Uri Bar-Yosef é professor de Relações Internacionais na Universidade de Haifa

É uma velha história, com lição na hora certa: em abril de 1973, cerca de um ano antes de eclodir a guerra do Yom Kippur, várias fontes confiáveis do Mossad alertaram Israel de que o Egito planejava começar uma guerra, em coordenação com a Síria, dia 19 de maio. A primeira-ministra Golda Meir rapidamente reuniu seu “gabinete de cozinha” e, dia 18 de abril, o ministro da Defesa Moshe Dayan, o comandante do Exército David Elazar e o chefe do Mossad Zvi Zamir concluíram que sim, que o Egito preparava-se para a guerra. Por mais que Eli Zeira, chefe da Inteligência do exército discordasse, os principais decisores israelenses aceitaram a avaliação da maioria.

Durante a discussão, Israel Galili, conselheiro e confidente de Golda Meir, observou que seria possível evitar a guerra, se Israel aceitasse a proposta egípcia, encaminhada um mês e meio antes ao secretário de Estado dos EUA Henry Kissinger, e cujo ponto de partida era, nas palavras do próprio Galili, que os egípcios estavam “para a paz e para um sistema de acordos e garantias internacionais (etc.), sob a única condição de que nós (Israel) nos retirássemos completamente, de volta à fronteira de antes.”

Em outras palavras, Israel tinha duas alternativas: prosseguir com o processo diplomático, que garantia, já de início, um acordo de paz com o Egito em troca da evacuação de todo o Sinai, ou entrar numa guerra iniciada pelos árabes, cujo principal objetivo era motivar Israel a aceitar o processo diplomático.

A discussão que se seguiu, entre Golda, Dayan e Galili ignorou a questão de qual das duas alternativas seria preferível; dedicaram-se exclusivamente a discutir a questão que, vista do ponto de vista histórico, revelou-se a mais completamente absurda: como evitar uma situação na qual, depois de Israel já estar em guerra, Golda e seus amigos seriam acusados de, tendo podido escolher entre guerra e paz, haviam escolhido a guerra.

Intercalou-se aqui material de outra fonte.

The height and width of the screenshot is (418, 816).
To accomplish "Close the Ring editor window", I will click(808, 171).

Isso, porque ninguém, na liderança israelense naquele momento, desejava pagar o preço exigido pelo presidente do Egito Anwar Sadat em troca da paz – devolver todo o Sinai –, dado que todos estavam convencidos de que, na guerra que viesse, nas palavras do comandante do Exército, “lhes daremos tal surra, que demorarão cinco anos para voltar a erguer a cabeça”.

O que nenhum dos demais soube levar em consideração é que a guerra, como escreveu Carl von Clausewitz, é “o reino da incerteza”. Naquele outono, Israel enfrentou a guerra mais difícil, dolorosa e cara de sua história desde 1948, por conta do elemento surpresa.

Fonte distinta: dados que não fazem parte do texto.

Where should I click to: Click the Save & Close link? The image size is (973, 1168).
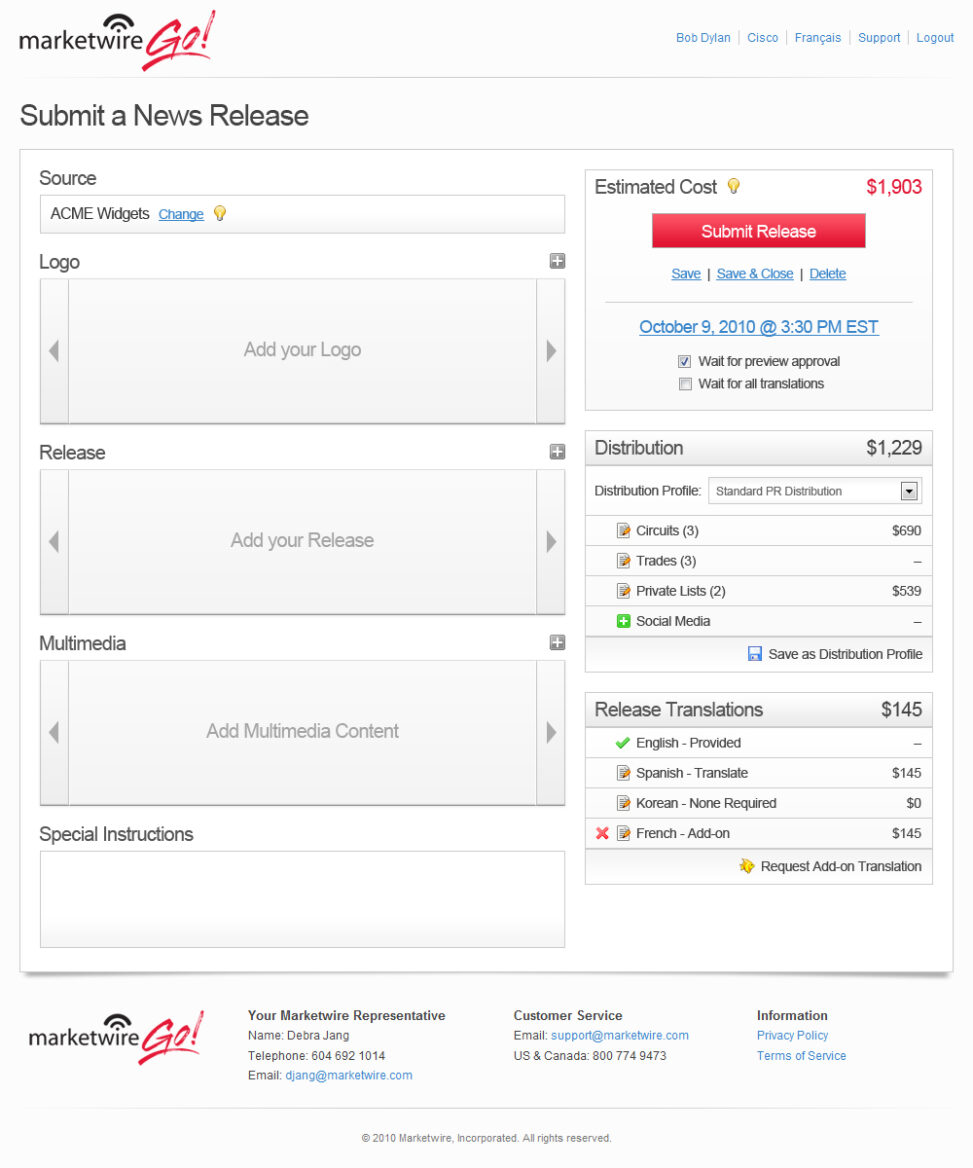(754, 274)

Nos últimos tempos, ouvem-se, de várias direções, rumores de que é possível que Israel envolva-se em guerra no próximo verão. Será guerra estática, mas caríssima, porque os israelenses, em casa, serão algo dos milhares de mísseis comandados hoje pela Síria e pelo Hizbollah. Ainda que Israel cobre caro dos seus inimigos, não há dúvida que também pagará alto preço em sangue de israelenses.

Como Golda e Dayan em abril de 1973, o primeiro-ministro Benjamin Netanyahu e o ministro de Defesa Ehud Barak podem escolher entre uma guerra possível e uma paz possível. Tanto quanto se sabe, não planejam caminhar rumo à paz; e mais uma vez, exatamente como em 1973, estão nos arrastando cada vez para mais perto da guerra.

Apoie o VIOMUNDO

E aqui termina a analogia, porque os líderes israelenses trabalham hoje de modo muito mais irresponsável. Isso, por duas razões: primeiro, porque em 1973 a ampla vantagem militar de Israel assegurava que não haveria danos em casa, que os exércitos de Egito e Síria seriam, sim, rapidamente derrotados e a custo relativamente baixo. Hoje, é claro que os árabes têm muito mais meios para provocar danos. Qualquer guerra hoje custará centenas, se não milhares, de mortes em Israel.

Em segundo lugar, porque em 1973 Golda e seus amigos não podiam sequer imaginar devolver o Sinai; portanto, do ponto de vista deles, a exigência egípcia era inaceitável, de início.

Hoje, Barak e Netanyahu já concordaram em princípio, como o falecido primeiro-ministro Yitzhak Rabin, o ex-primeiro ministro e atual presidente Shimon Peres e o ex-primeiro ministro Ehud Olmert, com trocar as colinas de Golan por um tratado de paz. Só a covardia de Barak e Netanyahu impediu-os de implementar esse acordo, movidos sobretudo por interesses políticos internos.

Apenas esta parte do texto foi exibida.